Classical ballet - what do you think of first? In nine out of ten cases, the image of a petite dancer in a white shimmering tutu, her face framed by white feathers, arises in the mind's eye. Add to this a noble prince who falls madly in love with the dream creature.... Unknowing from where, yet always the same image from Swan Lake. This one performance embodies what for many defines classical ballet - then and now.
Over 100 years of undisputed popularity with international audiences, make Swan Lake one of the most beloved works from the classical ballet repertoire! An outstanding masterpiece of its genre.
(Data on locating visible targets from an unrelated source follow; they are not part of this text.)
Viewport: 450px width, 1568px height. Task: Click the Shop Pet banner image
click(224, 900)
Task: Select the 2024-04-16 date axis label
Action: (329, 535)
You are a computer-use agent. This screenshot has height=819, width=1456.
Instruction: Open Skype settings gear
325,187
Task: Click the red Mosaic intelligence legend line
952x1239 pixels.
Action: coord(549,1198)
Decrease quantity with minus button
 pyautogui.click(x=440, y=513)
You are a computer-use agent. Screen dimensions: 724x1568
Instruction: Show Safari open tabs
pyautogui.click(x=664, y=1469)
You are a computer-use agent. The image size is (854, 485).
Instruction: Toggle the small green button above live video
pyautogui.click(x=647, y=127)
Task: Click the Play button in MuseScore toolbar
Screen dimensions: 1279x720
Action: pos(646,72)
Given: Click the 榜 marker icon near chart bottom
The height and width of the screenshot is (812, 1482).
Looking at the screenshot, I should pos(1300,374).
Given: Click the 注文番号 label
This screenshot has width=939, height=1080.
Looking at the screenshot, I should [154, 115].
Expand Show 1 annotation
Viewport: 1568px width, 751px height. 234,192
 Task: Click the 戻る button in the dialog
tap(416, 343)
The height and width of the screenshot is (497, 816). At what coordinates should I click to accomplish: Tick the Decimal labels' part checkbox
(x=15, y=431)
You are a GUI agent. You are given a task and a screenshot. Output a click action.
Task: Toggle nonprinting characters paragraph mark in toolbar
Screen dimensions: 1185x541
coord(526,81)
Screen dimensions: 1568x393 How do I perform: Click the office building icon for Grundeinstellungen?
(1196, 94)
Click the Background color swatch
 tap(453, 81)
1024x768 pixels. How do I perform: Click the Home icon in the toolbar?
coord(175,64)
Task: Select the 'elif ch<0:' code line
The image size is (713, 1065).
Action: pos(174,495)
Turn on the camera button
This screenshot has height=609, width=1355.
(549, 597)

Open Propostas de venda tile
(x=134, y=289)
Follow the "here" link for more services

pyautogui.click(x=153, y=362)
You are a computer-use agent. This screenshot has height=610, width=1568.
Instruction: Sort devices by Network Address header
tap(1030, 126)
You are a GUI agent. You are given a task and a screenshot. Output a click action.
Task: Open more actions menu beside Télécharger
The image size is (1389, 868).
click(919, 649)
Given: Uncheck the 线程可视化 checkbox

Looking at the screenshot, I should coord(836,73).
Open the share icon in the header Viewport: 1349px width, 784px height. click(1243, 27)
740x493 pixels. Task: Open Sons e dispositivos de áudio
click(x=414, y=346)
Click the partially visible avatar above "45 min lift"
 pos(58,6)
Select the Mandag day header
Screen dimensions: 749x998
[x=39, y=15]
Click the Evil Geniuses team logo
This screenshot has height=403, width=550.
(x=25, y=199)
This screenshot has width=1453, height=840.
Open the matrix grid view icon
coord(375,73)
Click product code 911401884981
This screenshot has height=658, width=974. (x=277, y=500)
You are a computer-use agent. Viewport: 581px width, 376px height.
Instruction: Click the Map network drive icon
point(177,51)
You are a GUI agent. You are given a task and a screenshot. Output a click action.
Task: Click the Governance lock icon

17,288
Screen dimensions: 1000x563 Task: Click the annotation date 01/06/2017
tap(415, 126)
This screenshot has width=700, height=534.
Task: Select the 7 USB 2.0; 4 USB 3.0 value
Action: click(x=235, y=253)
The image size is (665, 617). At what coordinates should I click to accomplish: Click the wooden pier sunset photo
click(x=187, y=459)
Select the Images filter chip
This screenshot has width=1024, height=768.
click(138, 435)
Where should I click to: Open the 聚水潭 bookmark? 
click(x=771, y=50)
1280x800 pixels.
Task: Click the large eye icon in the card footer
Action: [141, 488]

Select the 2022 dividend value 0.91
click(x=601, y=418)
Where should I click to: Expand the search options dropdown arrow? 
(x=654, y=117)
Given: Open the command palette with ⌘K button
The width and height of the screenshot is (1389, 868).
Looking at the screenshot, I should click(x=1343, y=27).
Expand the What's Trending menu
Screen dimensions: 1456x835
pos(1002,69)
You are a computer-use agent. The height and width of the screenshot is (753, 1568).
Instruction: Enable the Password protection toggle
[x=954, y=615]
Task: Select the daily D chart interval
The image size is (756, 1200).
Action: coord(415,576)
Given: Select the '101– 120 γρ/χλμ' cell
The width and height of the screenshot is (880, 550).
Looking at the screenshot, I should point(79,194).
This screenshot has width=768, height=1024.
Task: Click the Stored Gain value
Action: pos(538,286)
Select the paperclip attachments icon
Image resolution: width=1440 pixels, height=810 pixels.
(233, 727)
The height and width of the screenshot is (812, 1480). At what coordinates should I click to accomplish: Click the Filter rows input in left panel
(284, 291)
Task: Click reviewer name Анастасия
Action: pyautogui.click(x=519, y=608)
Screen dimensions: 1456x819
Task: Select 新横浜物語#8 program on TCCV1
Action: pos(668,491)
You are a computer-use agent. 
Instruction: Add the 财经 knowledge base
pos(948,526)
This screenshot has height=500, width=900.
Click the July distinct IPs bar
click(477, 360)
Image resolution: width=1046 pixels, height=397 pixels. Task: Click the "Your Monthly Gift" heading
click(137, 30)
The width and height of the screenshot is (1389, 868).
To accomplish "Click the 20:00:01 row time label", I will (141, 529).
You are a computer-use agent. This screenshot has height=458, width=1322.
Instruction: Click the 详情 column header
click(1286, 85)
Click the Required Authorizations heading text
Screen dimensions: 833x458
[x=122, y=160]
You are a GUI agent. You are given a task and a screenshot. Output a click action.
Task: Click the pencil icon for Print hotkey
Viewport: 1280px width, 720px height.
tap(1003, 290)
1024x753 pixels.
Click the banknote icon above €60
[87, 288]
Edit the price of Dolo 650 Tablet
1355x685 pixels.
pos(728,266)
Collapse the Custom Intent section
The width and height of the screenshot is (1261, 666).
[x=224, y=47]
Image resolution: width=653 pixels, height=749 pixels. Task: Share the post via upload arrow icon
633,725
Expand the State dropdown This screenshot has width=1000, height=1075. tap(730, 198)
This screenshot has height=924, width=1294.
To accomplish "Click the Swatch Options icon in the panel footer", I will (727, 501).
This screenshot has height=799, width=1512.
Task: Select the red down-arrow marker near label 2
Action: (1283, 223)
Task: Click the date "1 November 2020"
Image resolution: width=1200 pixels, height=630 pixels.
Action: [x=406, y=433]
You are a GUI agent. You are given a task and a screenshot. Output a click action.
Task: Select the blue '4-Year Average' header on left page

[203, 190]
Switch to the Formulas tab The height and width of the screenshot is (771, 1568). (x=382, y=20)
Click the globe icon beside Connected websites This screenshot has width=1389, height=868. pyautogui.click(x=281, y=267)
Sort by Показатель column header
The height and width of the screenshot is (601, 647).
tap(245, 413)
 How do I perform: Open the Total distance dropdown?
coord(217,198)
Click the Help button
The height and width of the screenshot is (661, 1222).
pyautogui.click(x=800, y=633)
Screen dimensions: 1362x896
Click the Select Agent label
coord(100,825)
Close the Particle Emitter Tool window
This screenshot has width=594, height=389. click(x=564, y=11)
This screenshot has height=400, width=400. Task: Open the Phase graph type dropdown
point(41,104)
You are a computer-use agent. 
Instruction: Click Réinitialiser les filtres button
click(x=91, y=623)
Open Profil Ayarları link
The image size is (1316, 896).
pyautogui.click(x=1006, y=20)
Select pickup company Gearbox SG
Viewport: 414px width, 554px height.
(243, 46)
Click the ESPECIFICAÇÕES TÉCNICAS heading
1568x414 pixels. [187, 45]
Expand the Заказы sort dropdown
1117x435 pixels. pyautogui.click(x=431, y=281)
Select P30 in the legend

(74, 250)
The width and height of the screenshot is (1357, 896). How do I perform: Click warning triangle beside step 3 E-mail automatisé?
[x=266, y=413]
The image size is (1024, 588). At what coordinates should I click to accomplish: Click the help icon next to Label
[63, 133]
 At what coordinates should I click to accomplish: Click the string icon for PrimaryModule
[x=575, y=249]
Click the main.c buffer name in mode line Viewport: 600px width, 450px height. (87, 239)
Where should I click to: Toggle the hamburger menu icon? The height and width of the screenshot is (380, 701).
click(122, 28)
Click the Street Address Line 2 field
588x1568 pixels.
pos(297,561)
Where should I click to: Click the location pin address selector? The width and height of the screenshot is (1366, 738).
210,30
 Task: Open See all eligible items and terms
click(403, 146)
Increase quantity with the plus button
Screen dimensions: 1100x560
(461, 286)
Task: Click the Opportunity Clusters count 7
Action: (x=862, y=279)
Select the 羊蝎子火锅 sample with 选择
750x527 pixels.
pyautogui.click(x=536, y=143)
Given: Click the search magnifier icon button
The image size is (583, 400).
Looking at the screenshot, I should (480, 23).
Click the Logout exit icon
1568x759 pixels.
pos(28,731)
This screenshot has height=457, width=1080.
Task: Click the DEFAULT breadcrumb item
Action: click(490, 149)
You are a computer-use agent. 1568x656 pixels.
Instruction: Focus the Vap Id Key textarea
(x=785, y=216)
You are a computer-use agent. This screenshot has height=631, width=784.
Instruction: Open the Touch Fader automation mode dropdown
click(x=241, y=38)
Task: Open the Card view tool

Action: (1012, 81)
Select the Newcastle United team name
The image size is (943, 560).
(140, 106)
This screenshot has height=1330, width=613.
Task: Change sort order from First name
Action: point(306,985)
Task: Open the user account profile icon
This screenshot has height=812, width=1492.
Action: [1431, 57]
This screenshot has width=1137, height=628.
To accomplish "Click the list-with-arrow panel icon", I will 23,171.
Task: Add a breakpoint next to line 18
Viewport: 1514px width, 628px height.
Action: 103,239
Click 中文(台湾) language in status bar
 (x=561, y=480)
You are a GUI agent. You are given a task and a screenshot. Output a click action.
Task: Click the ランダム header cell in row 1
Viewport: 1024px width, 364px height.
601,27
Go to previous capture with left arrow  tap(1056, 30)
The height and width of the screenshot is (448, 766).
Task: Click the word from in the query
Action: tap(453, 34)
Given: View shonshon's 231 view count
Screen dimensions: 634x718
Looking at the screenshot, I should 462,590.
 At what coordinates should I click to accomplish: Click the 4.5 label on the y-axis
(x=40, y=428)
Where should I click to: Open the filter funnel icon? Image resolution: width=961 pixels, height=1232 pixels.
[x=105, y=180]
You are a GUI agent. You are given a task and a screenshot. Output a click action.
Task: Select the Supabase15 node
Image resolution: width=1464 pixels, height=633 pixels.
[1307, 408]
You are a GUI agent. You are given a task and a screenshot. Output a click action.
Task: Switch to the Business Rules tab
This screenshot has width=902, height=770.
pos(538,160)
One can become addicted to Swan Lake. "If you don't know Swan Lake, you can't understand ballet in the first place," say ballet critics.
"It is a love of which no one need be ashamed, for nowhere else has classical ballet reached such artistic perfection as in this neo-romantic choreography by Lev Ivanov."(Horst Koegler)
It is true for ballet in general and for Swan Lake in particular: Love and longing, loneliness and jealousy, anger, pain and happiness - all the great emotions are to be portrayed with body language so fervently and oversized as one would never take it from the spoken word. "If I could express with words what I feel, I would not need to dance." That's how the famous Margot Fonteyn summed it up in a few words.
In the finest traditional ballet language, the ballet tells the story of Prince Siegfried, Princess Odette and the magician Redbeard, of longing, loneliness, jealousy, anger, pain, happiness and, above all, of the victory of love over evil.